Justice
A three-year-old boy died from “crush asphyxia" after his mother’s boyfriend allegedly squashed him by maneuvering the car seat. In this photo, a statue of the scales of justice stands high above the Old Bailey in London, Dec. 12, 2003. Getty Images/ Ian Waldie

A three-year-old boy died from “crush asphyxia" after his mother’s boyfriend allegedly squashed him by maneuvering the car seat because the victim made noise.

The alleged incident took place Feb. 1, 2018, but the details of the case only recently hit the news circle after Adrian Hoare, 23 and her boyfriend Stephen Waterson, 25, began to face trial for causing the death of Alfie Lamb, the Telegraph reported.

The two suspects and the victim were traveling with two other occupants - Marcus Lamb, 22, and his girlfriend, Emilie Williams – in an Audi A4 car, on a journey from their home in Croydon, England, when the incident reportedly happened. Alfie had been placed by his mother at the footwell of the backseat, where she was sitting, instead of securing him with a seat beat when they were traveling.

"It was during that car journey that something happened to Alfie that compressed his chest and/or abdomen so that he went from an active toddler to a very seriously ill and brain-damaged one,” Prosecutor Duncan Atkinson QC told the court.

At some point during the journey, Waterson, who was sitting in the front, was annoyed by noises that the child was making and in a fit of anger moved his seat backward and held it there, despite other passengers of the car pleading with him to move the seat forward.

"In effect he was squashed by the car seat and suffocated. This movement of the seat was a deliberate action by Waterson who knew that Alfie was there and was angered by the noise and fuss that the three-and-a-half-year-old child was making during the fateful car journey,” Atkinson told the court.

The action which put the child’s life in danger was done in a “touch of a button” – the vehicle being a fully automatic, electric car – and repeated by Waterson more than once.

“Waterson was prevailed on to move the seat forward again because it became immediately obvious that it was causing Alfie breathing difficulties. However, when Alfie made noise again, Waterson deliberately moved his seat back again, and kept it in that reversed position, squashing Alfie, as he again showed signs of breathing problems until he went ominously quiet,” Atkinson added.

On the same night after the incident, the victim became unresponsive and as a result, emergency services were called at Hoare’s address. The prosecutor said the emergency personnel immediately became aware of the fact that the child had been dead for quite some time, although Marcus claimed that he had tried to perform CPR on the child. After an investigation was launched, both Hoare and Waterson lied about events of the day during police interrogation.

"We got into a taxi and put him into a child seat and he fell asleep. We tried to wake him and found him unresponsive,” Hoare had said at the time.

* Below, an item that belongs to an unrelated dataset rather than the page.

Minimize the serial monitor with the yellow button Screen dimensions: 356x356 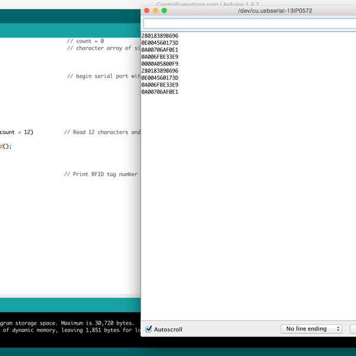tap(155, 11)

Atkinson said that although the victim’s mother did not directly harm the child, she was also responsible for his death because she failed to protect him. “Alfie's mother had a duty to protect him from avoidable harm and yet she had failed to do this by inappropriately placing a young child in the rear footwell of a moving car. She failed in any meaningful or sufficient way to address the consequences of Waterson's actions,” he said.

As the investigation progressed, the both Marcus and Williams have come forward with claims that the suspects attacked them.

Hoarse has been charged with manslaughter, child cruelty and assault on Williams while Waterson has been charged with manslaughter and intimidation of Marcus. Both the suspects have denied the charges.